Wie Reiche stärker belastet werden können   Leave a comment

Die wachsende Kluft zwischen Arm und Reich in Deutschland heizt die Diskussion darüber wieder an, wie Vermögende stärker zur Kasse gebeten werden könnten. .

Es geht bei dieser Debatte vorrangig um fünf Instrumente. Die Vermögensteuer, die den Bundesländern zugutekommt und unabhängig vom Einkommen auf Geld-, Wertpapier oder Immobilienbesitz erhoben wird, gibt es bereits. Aber sie wird seit einem Karlsruher Urteil von 1997, das die unterschiedliche Bewertung von Grundbesitz und sonstigem Vermögen rügte, nicht mehr erhoben. Die Vermögensabgabe wäre eine einmalige Leistung, die auch in Raten gezahlt werden könnte und dem Bund zugutekäme. Möglich wäre auch, die

Erbschaftsteuer zu erhöhen. Sie fließt in die Kassen der Bundesländer und beträgt derzeit für erbende Ehe- oder Lebenspartner beziehungsweise Kinder bei einem Freibetrag von 500 000 beziehungsweise 400 000 Euro zwischen 7 und 30 Prozent – je nach Höhe des geerbten Vermögens.

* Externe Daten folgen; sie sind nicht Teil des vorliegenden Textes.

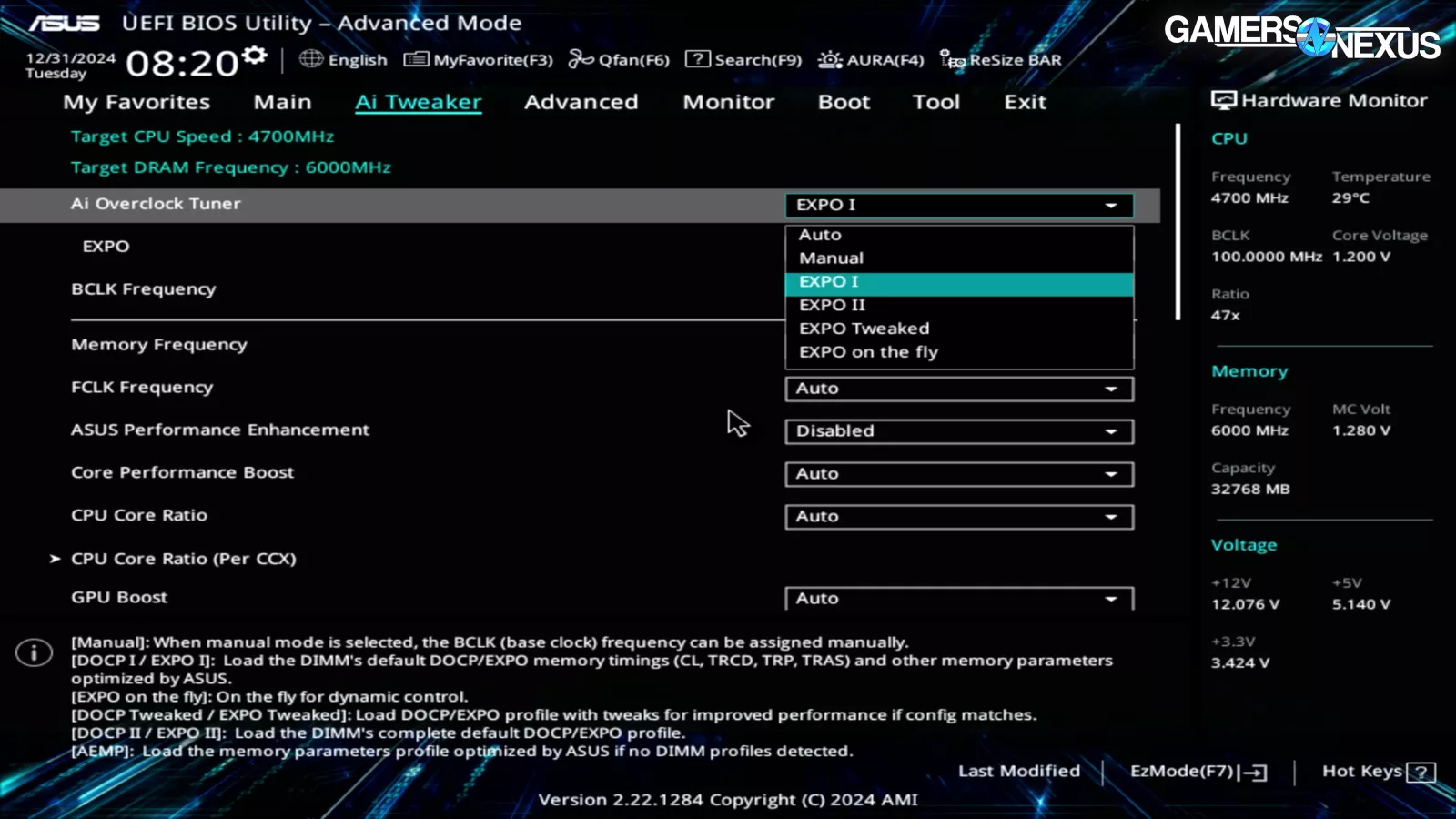The image size is (1456, 819).
Task: Open Core Performance Boost dropdown
Action: 958,474
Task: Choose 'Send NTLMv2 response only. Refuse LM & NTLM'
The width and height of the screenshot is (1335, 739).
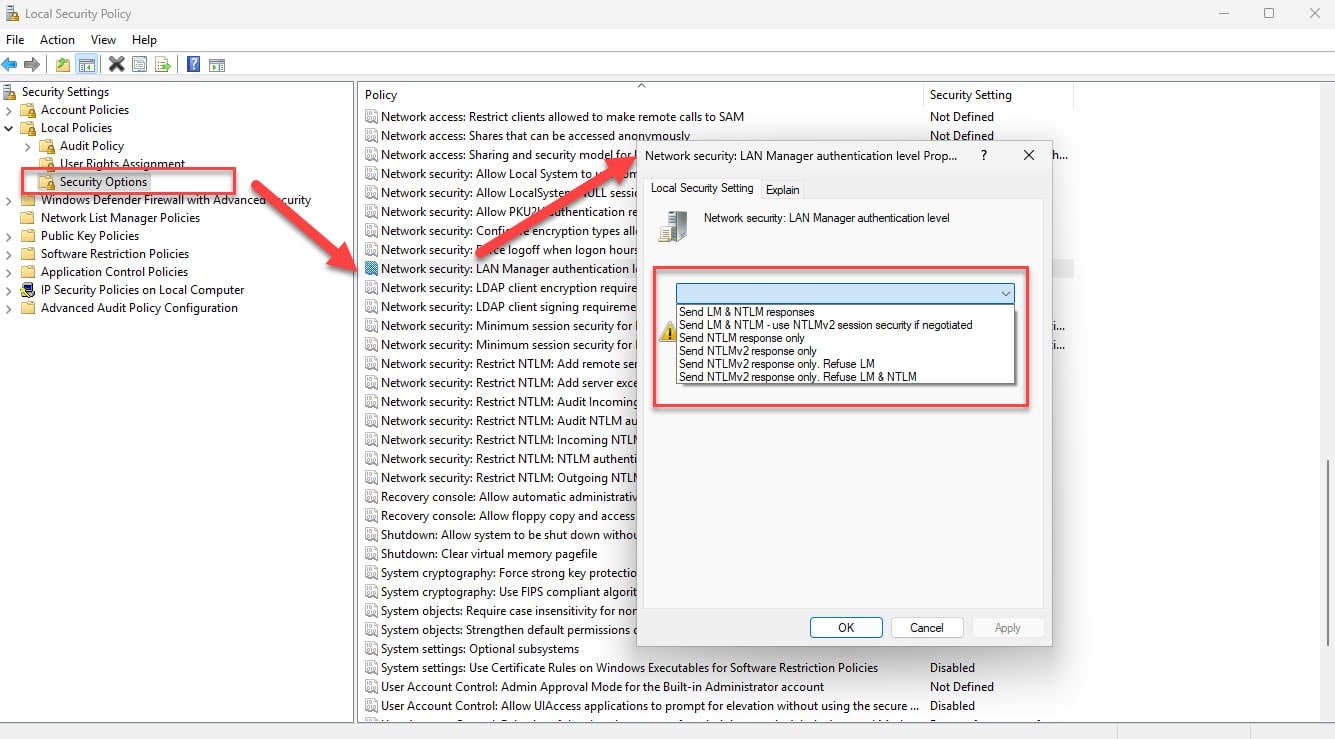Action: click(x=797, y=377)
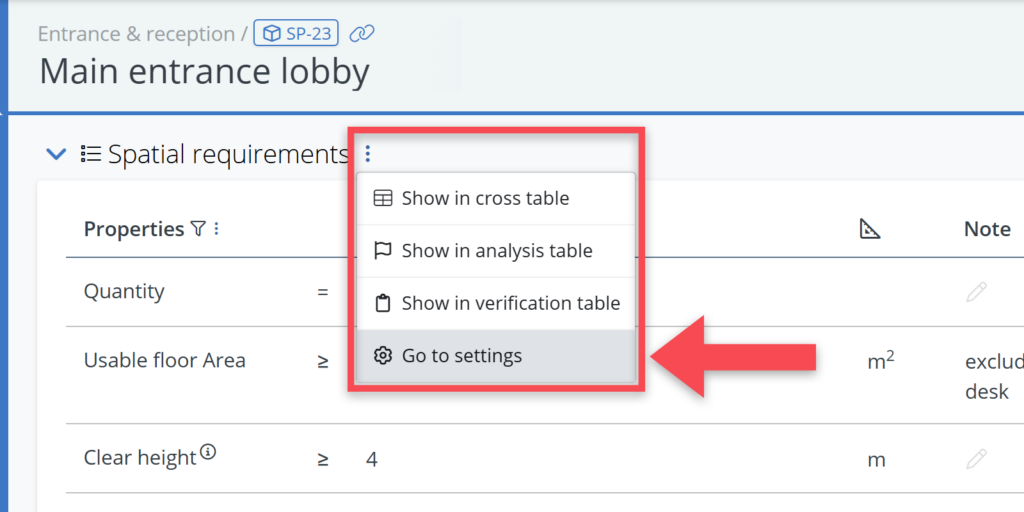Click the unit ruler column icon

click(869, 229)
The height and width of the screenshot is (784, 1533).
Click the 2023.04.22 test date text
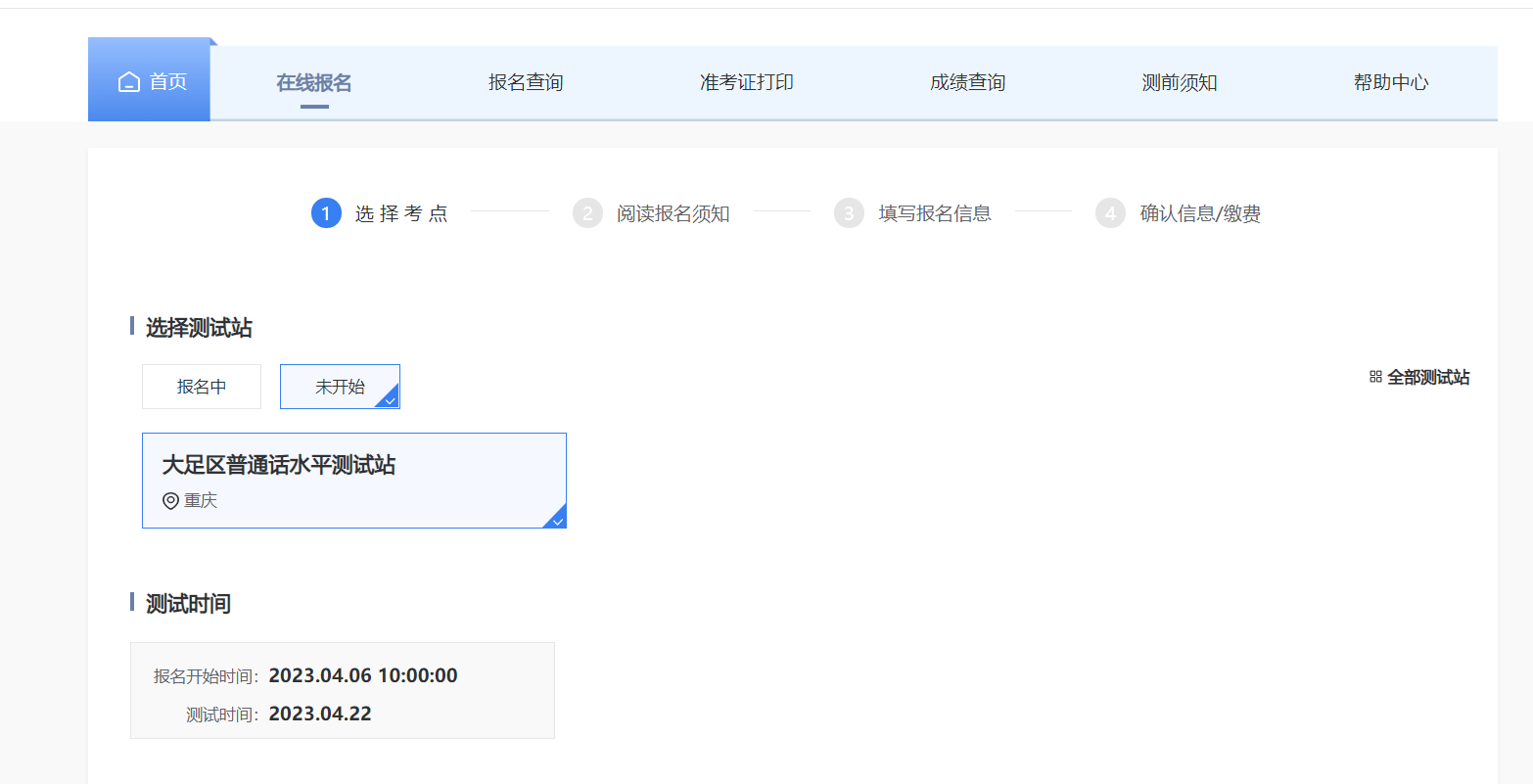click(320, 714)
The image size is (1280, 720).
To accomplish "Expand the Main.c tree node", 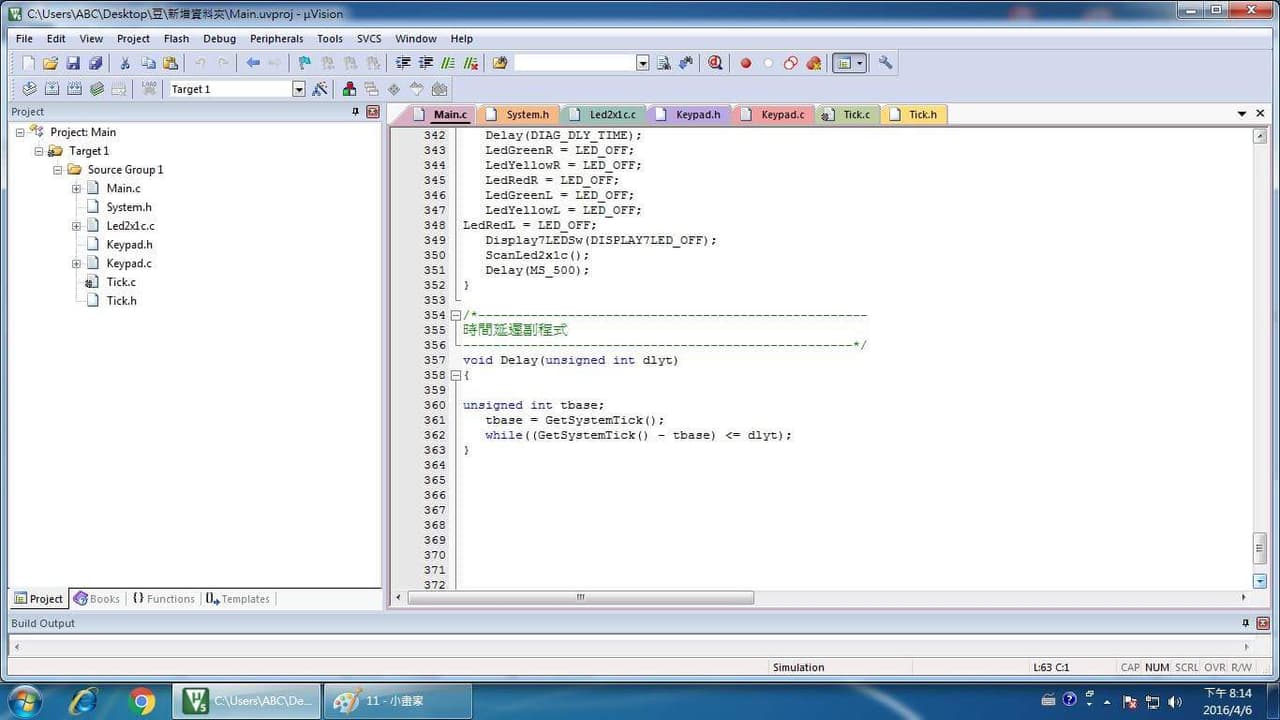I will (76, 188).
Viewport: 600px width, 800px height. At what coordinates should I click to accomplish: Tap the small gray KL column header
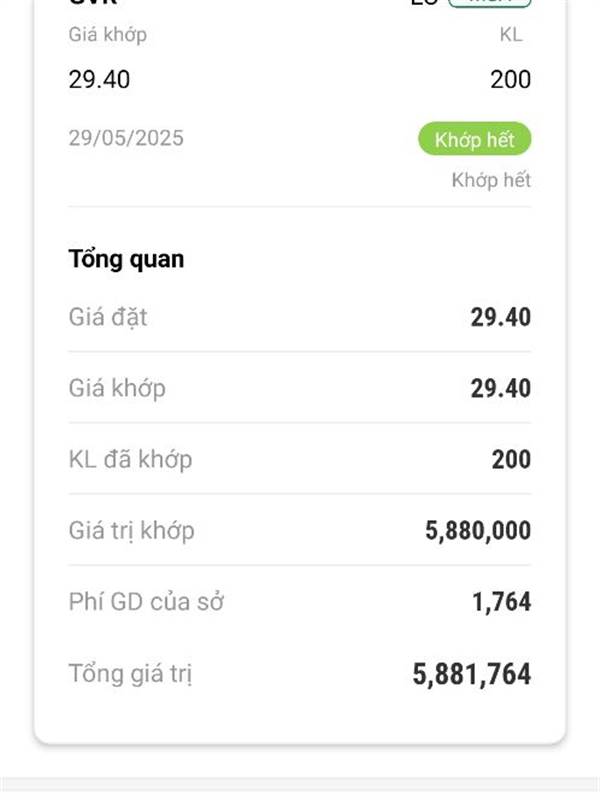tap(511, 35)
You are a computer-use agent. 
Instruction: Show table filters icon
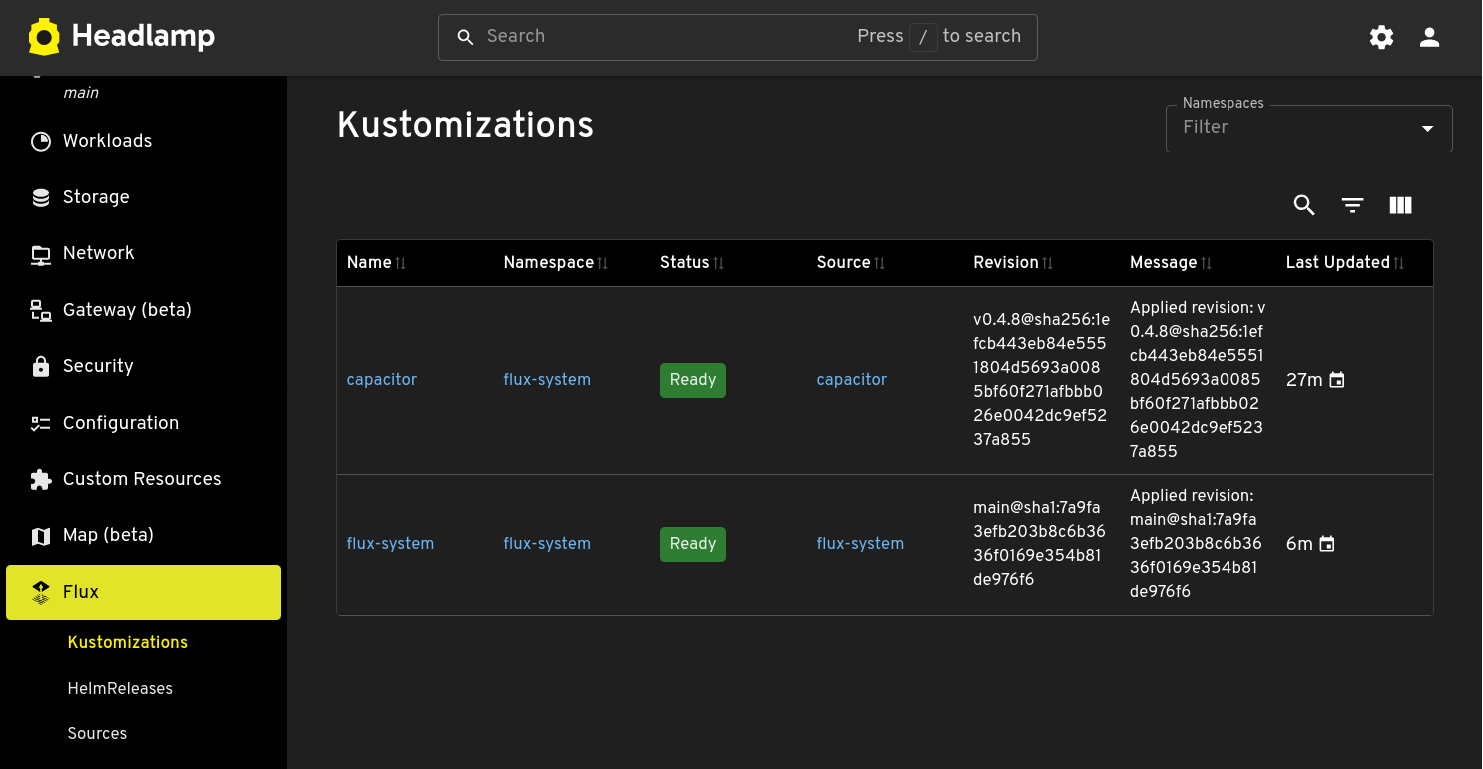coord(1352,205)
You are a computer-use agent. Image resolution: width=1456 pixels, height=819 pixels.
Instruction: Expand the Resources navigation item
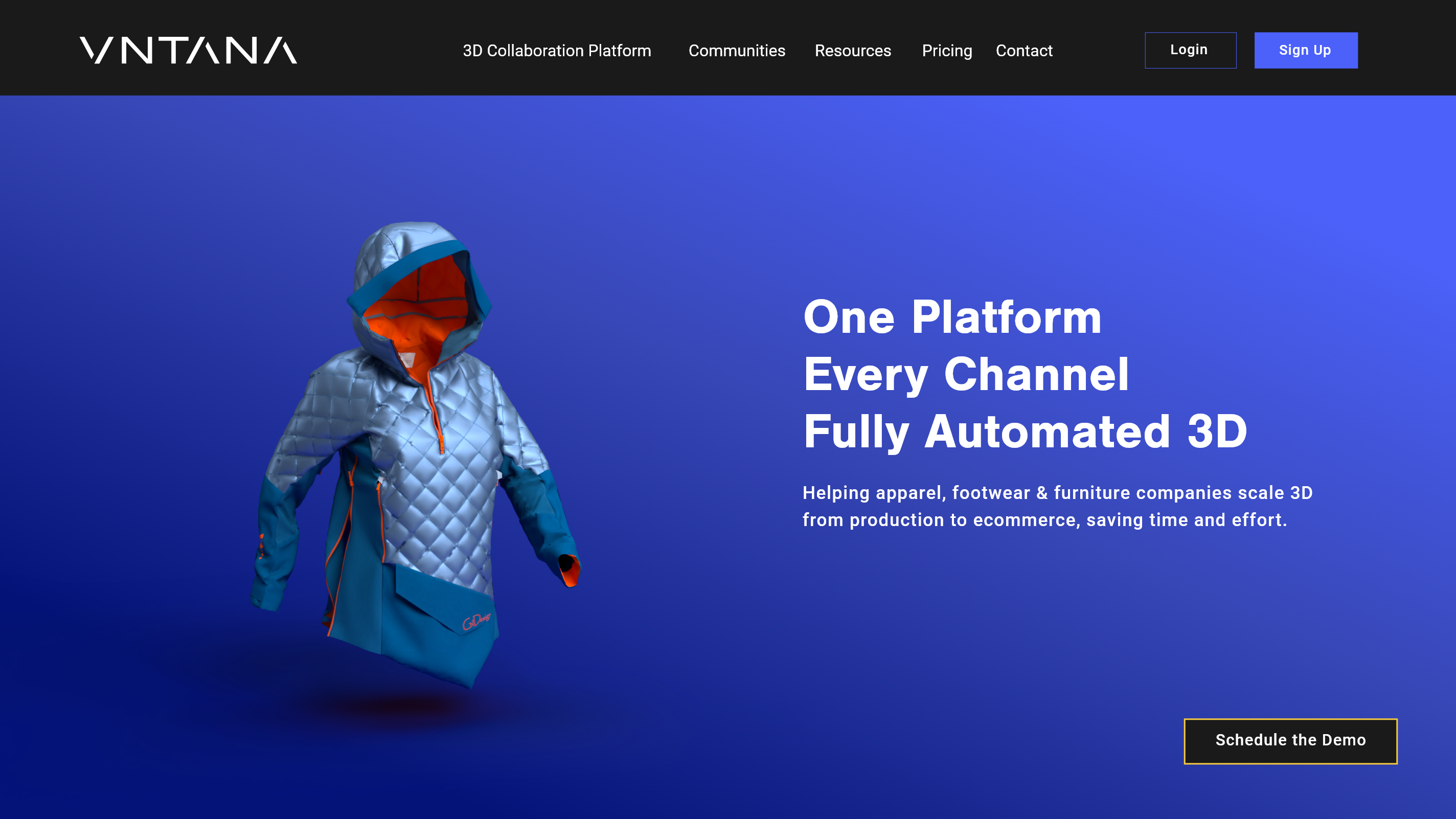(x=852, y=51)
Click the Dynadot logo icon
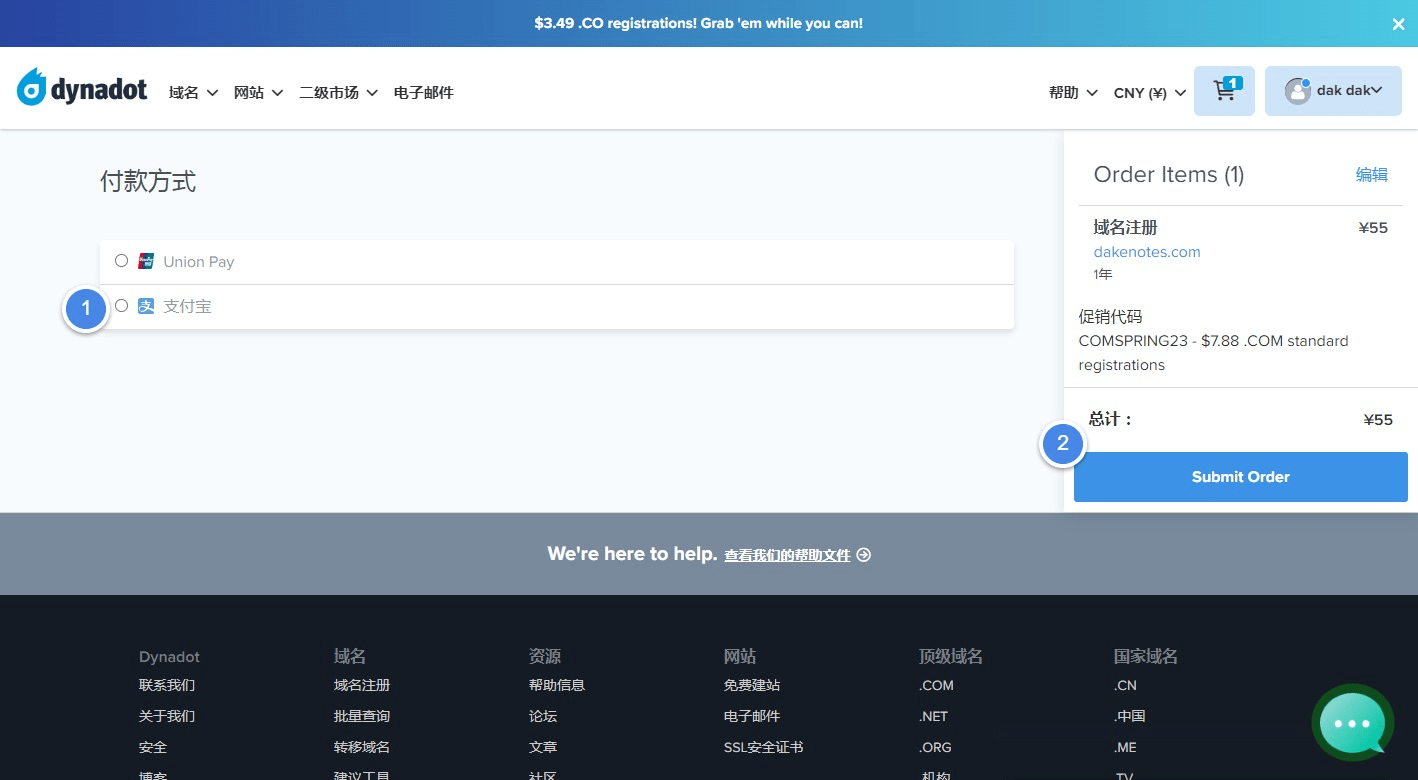Viewport: 1418px width, 780px height. pos(32,90)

Die Reichensteuer, 2007 von der großen Koalition eingeführt, ist eigentlich nur ein erhöhter Satz der Einkommensteuer für besonders hohe Einkommen. Zur Zeit werden 45 Prozent (plus Solidaritätszuschlag) ab einem zu versteuernden Einkommen von 250 000 Euro erhoben. Der „normale“ Steuerhöchstsatz beträgt 42 Prozent für Einkommen ab 52 882 Euro, das ist der niedrigste seit Einführung dieser Steuer.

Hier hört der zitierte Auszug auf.